Wednesday, November 27, 2013

Fragments



You sit in the lavender Bumbo seat on the dinner table while we eat, mouth motoring, bubbles filling. the crevice between bottom lip and top of chin.  You slump a little to one side or you stick your arms out straight to either side, your hands making tiny motions as though you were circling golden rings on your wrists.

On the way to see Cinderella at the Children's Theater your sister says "But we are not going to see the REAL Cinderella, right?  The real Cinderella is not in this world, right?"  She is wearing sparkly purple tights and pink Mary Janes.  Most of the silver sparkles on the Mary Janes have been flayed off.  I think of the iridescent scales in Bishop's poem "At the Fishhouses."

Your father and I sit at Cafe Maude.  His salmon is the pinked clouds at early sunset and the center of my steak is the last rithe of red before dark comes entirely.  I have a Manhattan with a dark cherry in the center and he has a cocktail called a Norweigan something-or-other because it has Aquavit swiled through.  He says he will buy himself a bottle of Aquavit when his book is done.  He talks about adding the word "subjectivity" to the title of his book and he talks about will and passion and the imagination.  The gravy around the steak is the color of mahogany and tastes like the word sounds.  I am thirty-five.

At the end of the play the characters line the side aisles and invite the children to dance.  Thisbe goes immediately and a ten year old girl who carried the footstool with the glass slipper takes your sister's hands.

It's around 40 degrees and the sky is the brushed cinders of November.  Wind frisking the trees.  I am standing on the sidewalk outside the Northfield Co-op, waiting for a turkey.  Two men and a woman go back and forth between the back of the truck and a folding table, calling out "twenty pounds," "fourteen pounds," "biggest we've got."  A Co-op employee comes down the line holding a tray with white sample cups.  "Chocolate with green tea and ginger and lemon?  Tastes better than it sounds!"  I think of a play I was in during college called "Mad Forest" that was set in communist Romania, how in one scene we were all simply supposed to look like we were standing in a bread line. How we practiced that.  Rehearsed standing in line.  How your body would shift, where your weight would go, where you would cast your eyes after thirty minutes, sixty minutes, three hours.

Your father straps you in the Bjorn and vacuums the upstairs.  You are stoic but attentive.  Your cheeks huge and weighty.

In class we applaud for Brian, a cross country runner, because St.
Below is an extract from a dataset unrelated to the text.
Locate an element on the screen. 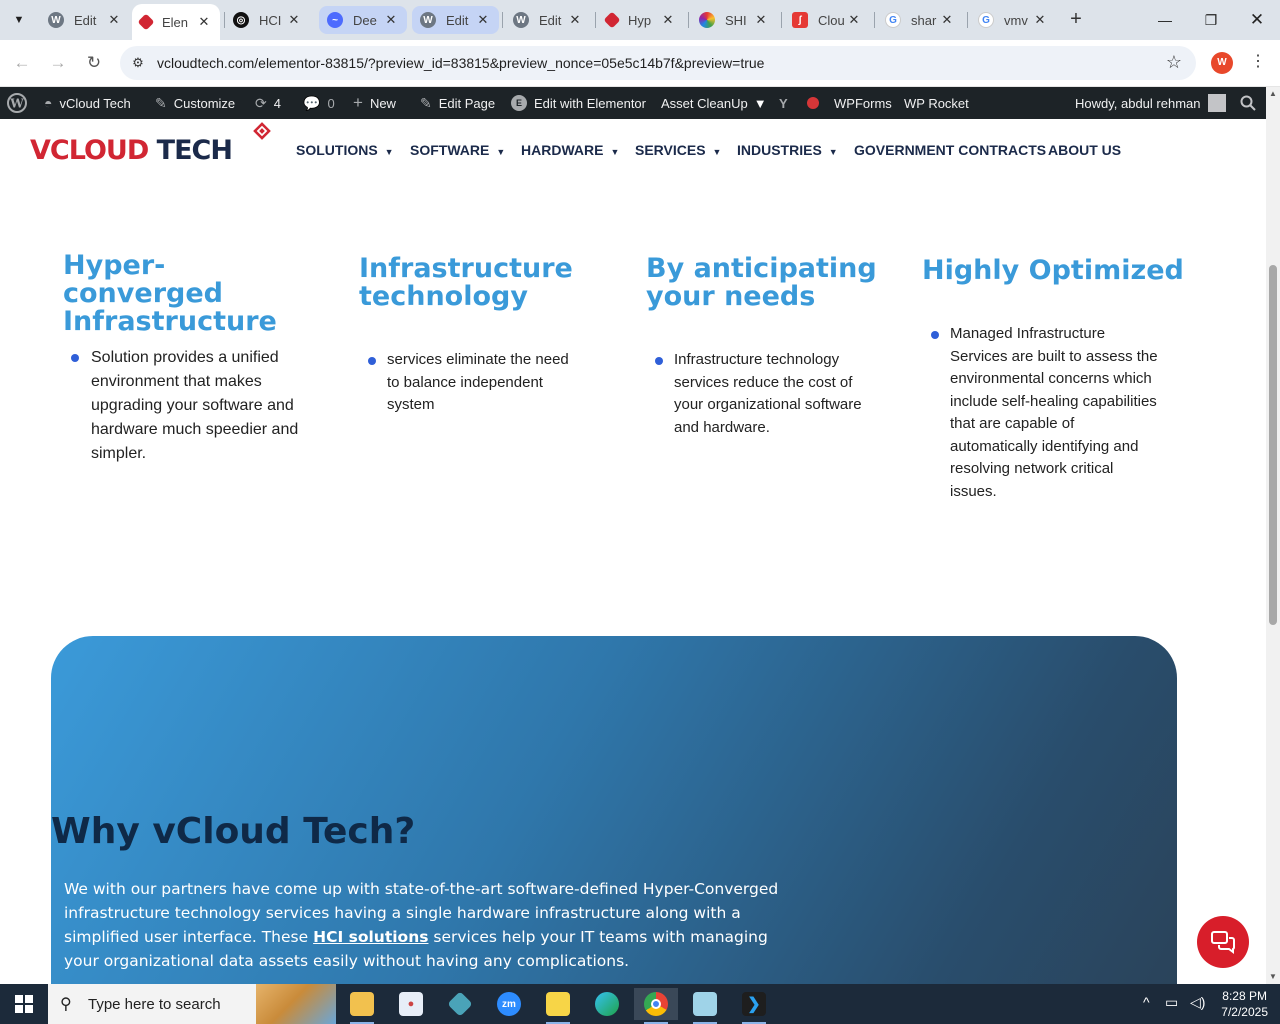 This screenshot has width=1280, height=1024. page-scrollbar: ▲ ▼ is located at coordinates (1273, 536).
Olaf has just won the Division III championship for the first time ever.  Then we applaud for Mary Clare because it's her birthday.  Then for Rosa because she's been awake since 3am.  Then for Casey just because.  

At intermission, Thisbe and Karu sit on giant cushions and eat from snack cups that Gak has prepared: bits of dried mango, cranberries, a few orange bunny crackers. 

I thought you would be relaxed, smiley, the easy child.  And you are easier than your sister.  But your smiles do not come easily.  You are discerning.  Skeptical.  More likely to greet someone with your large eyes, to study the person for minute after minute while he or she makes one ridiculous face after another in order to coax the joy out of you.  But joy comes when it's ready.

We sit at the breakfast nook, a bird made of tagboard and tissue paper, markered purple and green, floats from the light above us.  We eat sweet potatoes and kale and parsnips and shallots and chicken from the crockpot.  Our only side dish is baby oranges because I don't have the energy for more.  I am aware of the empty space on the plate.  Thisbe peels the orange, lines up the sections on their sides, and counts them.  They look like mummified bodies spooning each other.  You lean and slouch in the Bumbo, trying to get your mouth over Thomas the train, trying to figure out how to get your hands to do your bidding.

After the play, Thisbe takes my hand.  As we walk down the red carpeted stairs she says, "Cinderella is in our world now, isn't she Mama?  Cinderella is really really for real in our world?"  I'm not sure how to answer.